Like some of the Warao refugees in Brazil, Pérez had already moved within Venezuela, first going to Caracas in 2009 to seek treatment for her mother’s cancer.
A young girl in the street outside the shelter
Multiple migrations are common for the Warao. These groups were first displaced in the 1960s to make room for hydrologic projects that diverted their water supply. Epidemics such as cholera, malaria and measles began to appear around the same time, forcing some people to leave their villages. However, the current economic crisis, which caused Venezuela’s economy to contract and the inflation rate to increase to more than 63,000% in 2018, caused the most recent wave of Warao migration in search of better economic opportunities.

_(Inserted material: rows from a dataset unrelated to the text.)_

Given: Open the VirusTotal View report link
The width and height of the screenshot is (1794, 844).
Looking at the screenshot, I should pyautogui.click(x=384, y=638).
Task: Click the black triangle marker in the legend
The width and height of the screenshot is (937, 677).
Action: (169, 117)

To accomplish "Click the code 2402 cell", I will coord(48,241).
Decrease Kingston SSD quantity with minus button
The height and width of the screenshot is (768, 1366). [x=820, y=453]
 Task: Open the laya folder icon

Far away from their homes, the Warao remain attached to their traditions. Whenever possible, Pérez travels to the nearby mountains to pick moriche, a palm fruit symbolising the tree of life in Warao culture. This fruit is eaten, and its trunk and leaves are used to build canoes, palm houses and baskets, which women sell.
Daisy Pérez (right) is a teacher who moved to Manaus in 2017. She volunteers to help other Warao people improve their standard of living
Like many, Pérez left Venezuela due to the healthcare crisis. Her niece suffered from respiratory failure and could not be treated due to the lack of hospital beds in Caracas. “I told myself that staying there meant not fighting for my children’s future,” says the mother of four. “It was either leave or wait to see our children starve. Any place was better than Venezuela at that moment.”
Pérez travelled by canoe from her village to the capital of Delta Amacuro, Tucupita. She then completed the journey to Boa Vista, Brazil, by bus and on foot. Hearing that Manaus had shelters for the Warao, she ended up there, along with her sisters and parents.
“I couldn’t see myself leaving my parents there with nothing, alone, without being able to help them,” says Pérez. Like her parents, many older community members have joined their families in Manaus.
Pilar, 77, proudly wears her nagua (a traditional dress) as she makes a wicker basket at the Cidade de Deus in the room she rents. Her whole life has been one of displacement: she fled her village with her parents due to flooding, and her community was hit by a wave of cholera in 1994 that forced her to move again. In 2016, she made her way to Brazil to join her daughters.
Pilar, 77, has been displaced her whole life
“I’ll be a Warao until I die, even if I have to migrate again. All I need is land,” she says. “But what about the children? Most of them don’t even go to school, and all our traditions are being lost. They won’t know how to fish or navigate in the forest. What will their future be here?”